* **THE INPUT**
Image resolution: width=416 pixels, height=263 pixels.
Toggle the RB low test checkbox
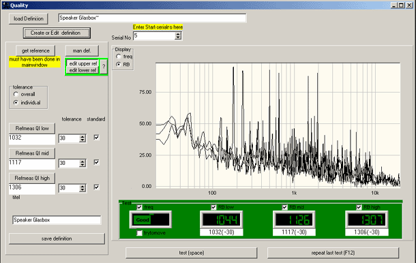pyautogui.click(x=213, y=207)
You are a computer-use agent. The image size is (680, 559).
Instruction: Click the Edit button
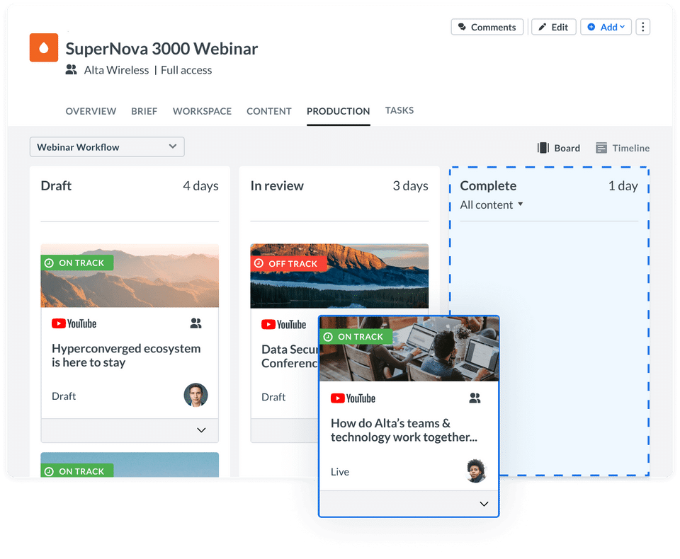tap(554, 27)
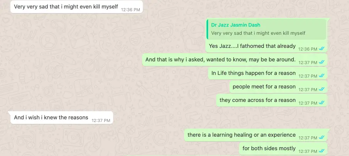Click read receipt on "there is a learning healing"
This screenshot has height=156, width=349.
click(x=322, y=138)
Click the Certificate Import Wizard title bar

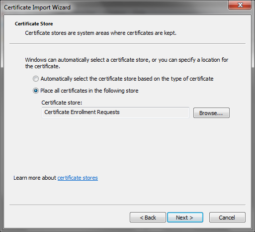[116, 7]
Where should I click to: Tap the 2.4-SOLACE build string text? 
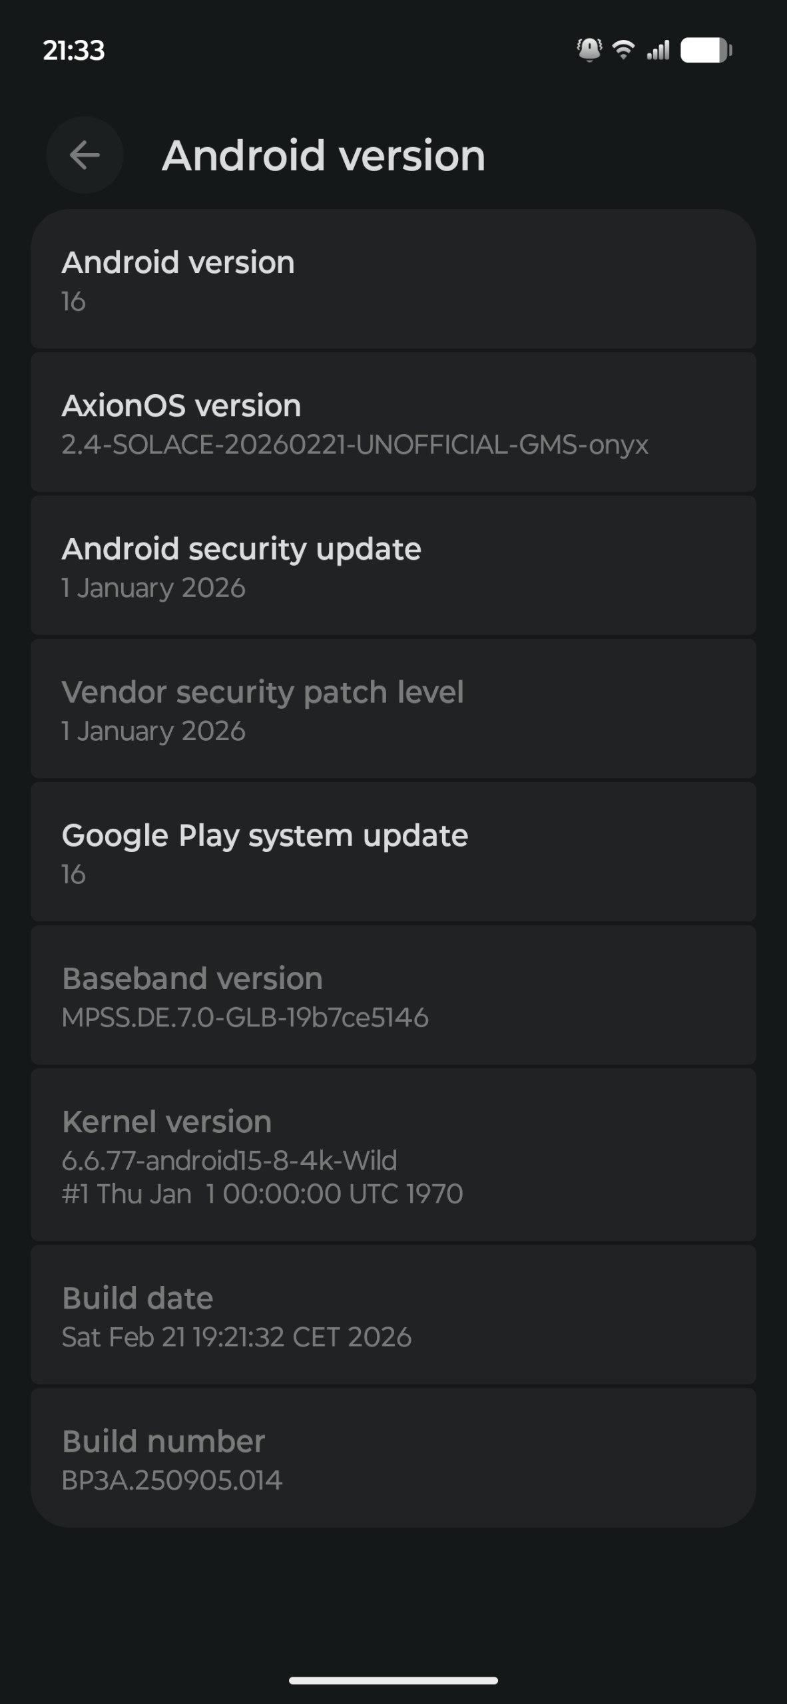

--

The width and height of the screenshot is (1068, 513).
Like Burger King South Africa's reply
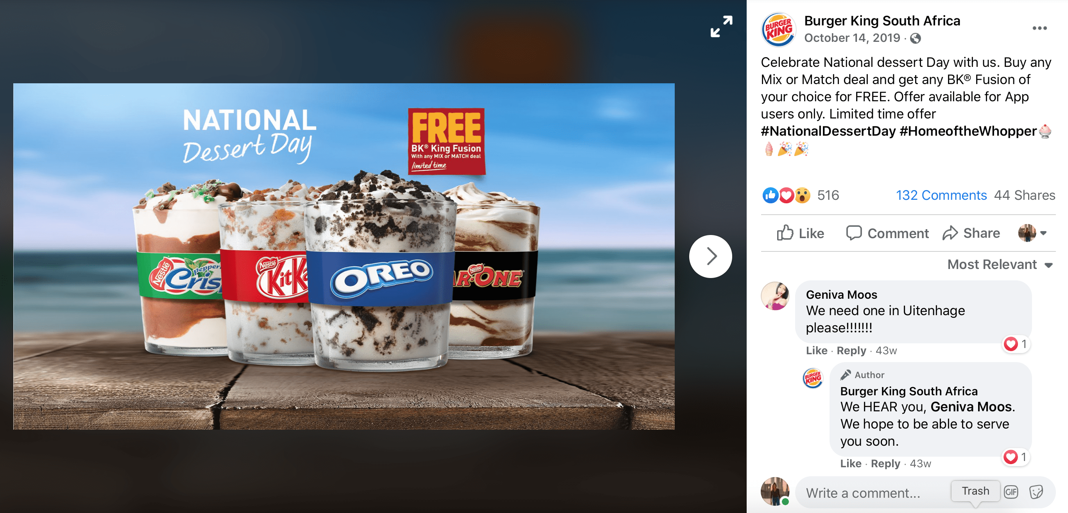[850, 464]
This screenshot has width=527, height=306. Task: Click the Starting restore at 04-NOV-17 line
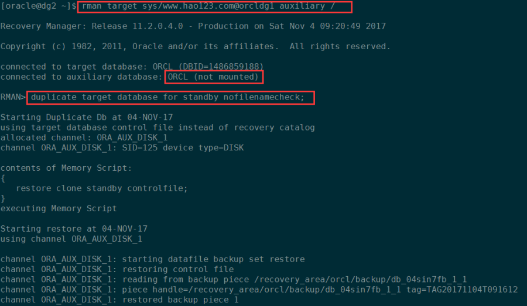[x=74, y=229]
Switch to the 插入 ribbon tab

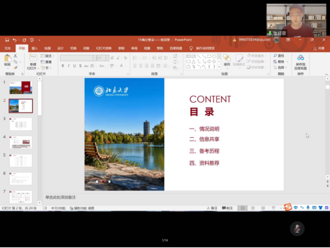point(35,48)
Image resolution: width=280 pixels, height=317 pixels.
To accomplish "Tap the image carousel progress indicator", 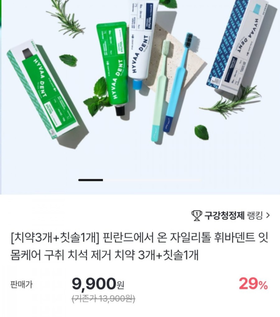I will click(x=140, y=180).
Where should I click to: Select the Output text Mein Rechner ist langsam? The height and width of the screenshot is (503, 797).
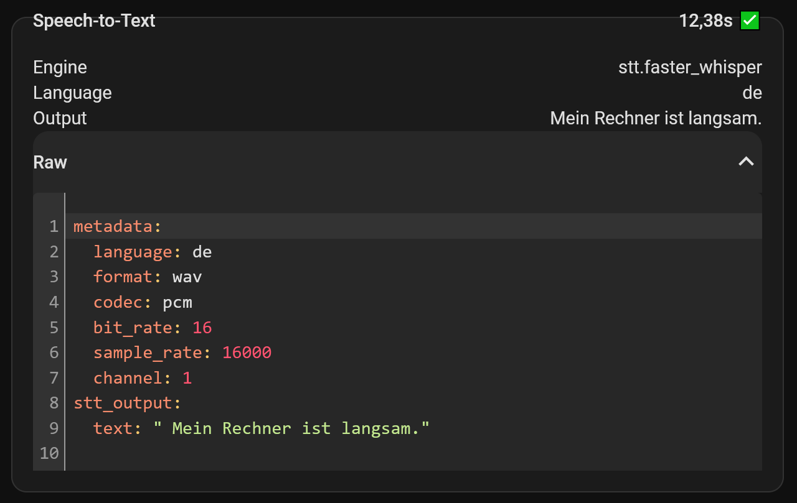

...

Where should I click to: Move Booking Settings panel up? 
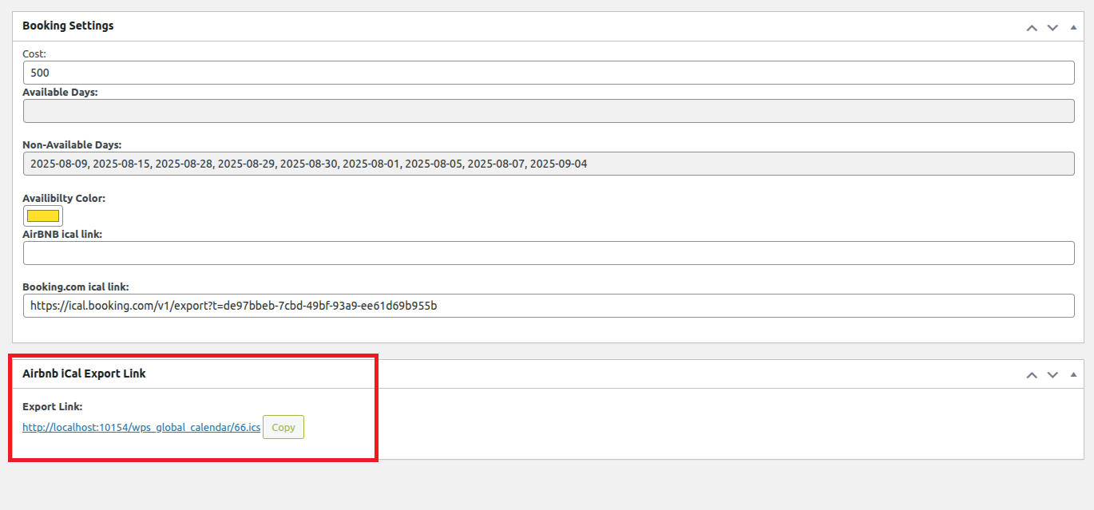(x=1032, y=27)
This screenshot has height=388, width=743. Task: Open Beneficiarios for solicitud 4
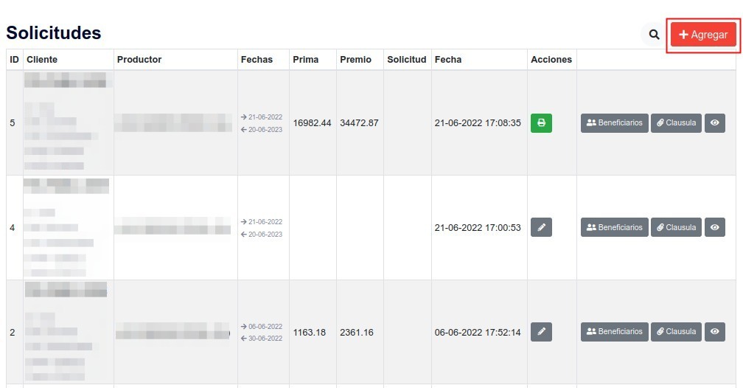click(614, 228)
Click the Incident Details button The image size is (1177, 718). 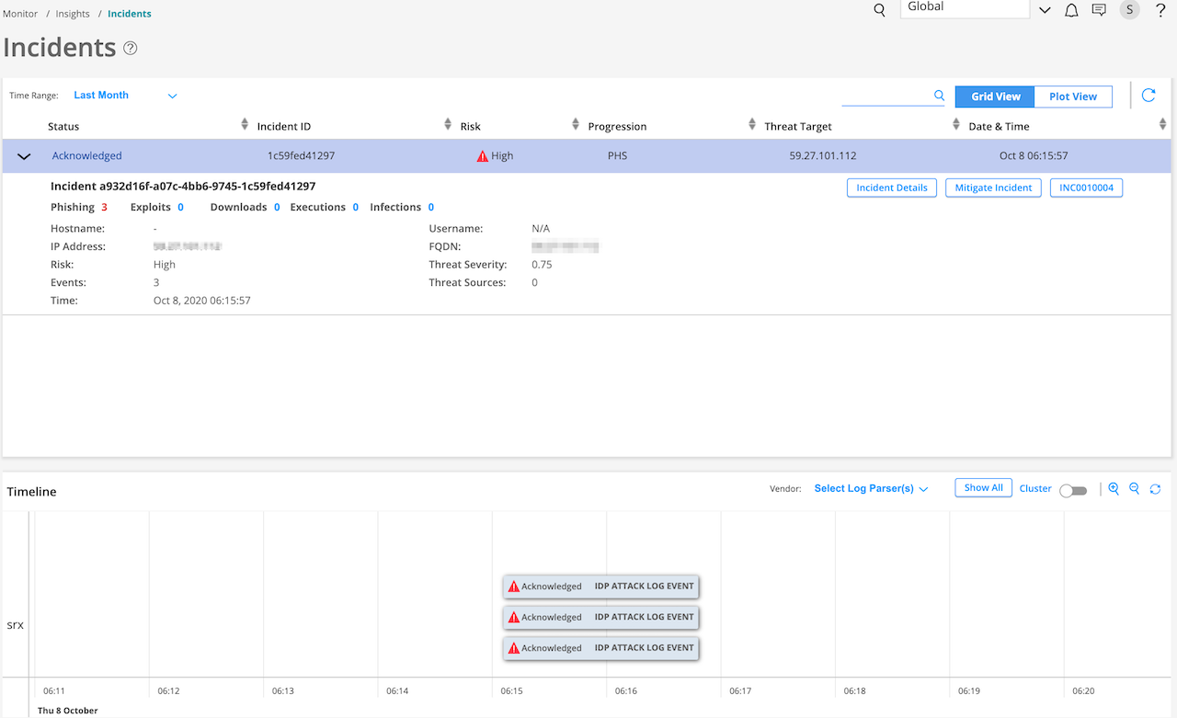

* **REQUIRED ACTION**
I need each line from the listing where the word "pixels" occurs.

* **TASK ANSWER**
Image resolution: width=416 pixels, height=263 pixels.
Image resolution: width=280 pixels, height=317 pixels.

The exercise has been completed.